En medio de una nueva ola de despidos, Meta anunció que monitoreará toda la actividad de sus empleados en el trabajo para entrenar agentes de inteligencia artificial. La empresa dueña de Instagram, Facebook y WhatsApp, entre otras, está en pleno recorte de su plantilla laboral.

Meta anunció el despido de 8.000 trabajadores que serán reemplazados con IA.
El plan de Meta para entrenar a sus agentes de IA
Meta, firma con sede en Silicon Valley, está en plena reestructuración. Su CEO y fundador, Mark Zuckerberg, ha declarado que planea sustituir los grandes equipos de trabajo por una sola persona, asistida por inteligencia artificial. Ahora la empresa ha anunciado que monitoreará la actividad de sus empleados para entrenar a los futuros agentes automatizados.
Esto se realizará a través de una herramienta instalada en los dispositivos y apps de los trabajadores. Si bien hasta ahora Meta había tenido la capacidad de rastrear e instrumentalizar todo lo que se hiciera desde apps o dispositivos internos, ahora utilizará esa información para alimentar a la IA.
La herramienta lleva el nombre de Model Capability Initiative (MCI). Meta ha indicado que, en el corto plazo, la IA será el centro de todos sus productos, que incluyen redes como Facebook, Instagram y WhatsApp.
El CEO también apuntó que la firma planea gastar 140 mil millones de dólares este año en el área, el doble que en 2025. Este posicionamiento ha generado disconformidad entre los trabajadores, que sienten que están siendo deliberadamente usados para formar sus propios reemplazos.

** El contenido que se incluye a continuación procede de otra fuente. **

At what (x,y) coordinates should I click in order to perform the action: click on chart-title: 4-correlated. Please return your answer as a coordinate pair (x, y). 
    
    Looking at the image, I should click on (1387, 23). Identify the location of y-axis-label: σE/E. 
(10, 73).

El anuncio de la empresa se dio justo después de un despido de 2.000 personas, en una búsqueda de automatización de flujo de trabajo con IA. Luego de que se conociera la medida, Meta oficializó un nuevo despido masivo, esta vez del 10% de su plantilla total que, según informa la BBC, superaría los 8.000 empleados.
Un panorama de injusticia y desigualdad
La inclinación de grandes empresas como Meta hacia la inteligencia artificial genera una enorme incertidumbre en el mundo del trabajo. La idea de reemplazar equipos humanos por robots automatizados parece ideal para reducir los costos de producción, pero produce una precarización generalizada entre la población laboralmente activa.

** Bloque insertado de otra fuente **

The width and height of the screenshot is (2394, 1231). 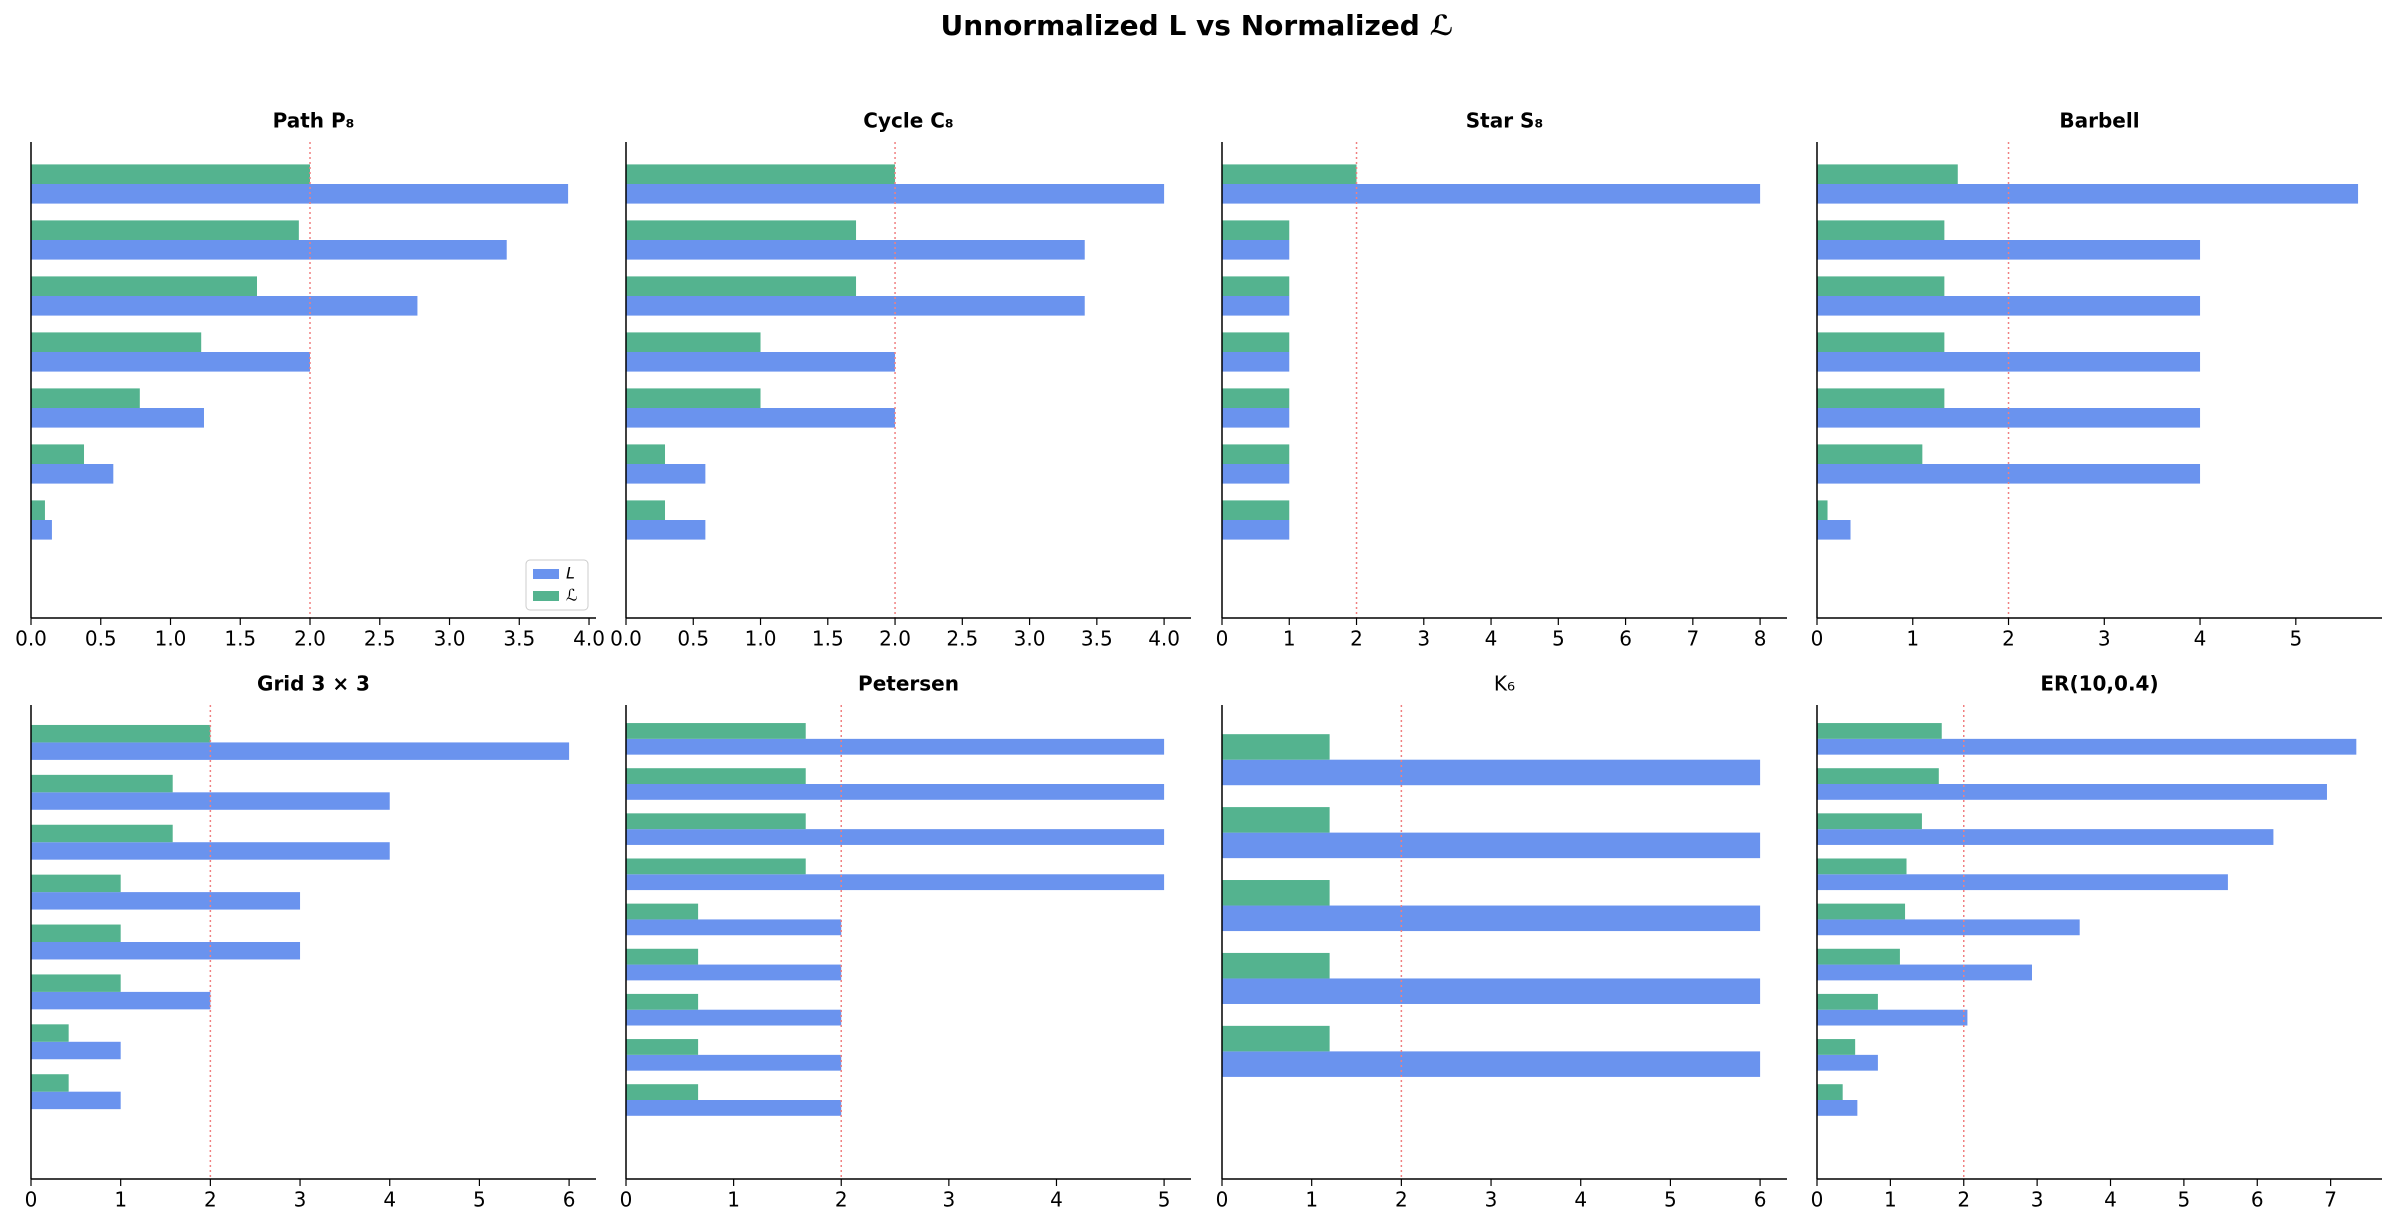 I want to click on subplot-title: Barbell, so click(x=2099, y=121).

El caso de Meta no es aislado. Este año, la fintech Block, responsable de la billetera digital Cash App, despidió a 4.000 trabajadores. No hubo rodeos sobre el argumento: serán reemplazados por agentes de IA. En la misma industria se vieron despidos similares, por ejemplo DBS Group dejó ir a 4.000 empleados, y Helvetia Baloise, a 2.600.
Amazon también se ha sumado a la tendencia, con más de 30.000 despidos en los últimos seis meses. Oracle, por su parte, recortó 10.000 puestos de trabajo solo en el mes de abril. Microsoft anunció que reducirá su plantilla en un 7% este año.
La lista sigue: BBC, Nike, eBay y muchas otras. El dato es que su ritmo de crecimiento no ha bajado, simplemente están buscando acelerarlo. Es decir: las grandes empresas no están recortando su personal porque tengan resultados negativos, sino porque sienten la necesidad de aumentar su margen de ganancia al máximo.
Para muchos especialistas, empero, la inteligencia artificial no sería un verdadero avance productivo, sino una burbuja financiera que podría desarticularse en cualquier momento. Una de las voces más autorizadas en esta perspectiva es la de la banca Goldman Sachs, que ya en 2024 cuestionó el modelo de automatización laboral.
En el mismo sentido, Daron Açemoglu, Premio Nobel de Economía, señaló que el proyecto de trabajo con IA responde a un estadio de acumulación radical en el capitalismo. Indicó que se trata de una estrategia para hacer más ricas a las personas que ya lo eran, y de esta manera ampliar la brecha de desigualdad económica que se viene pronunciando en el siglo XXI.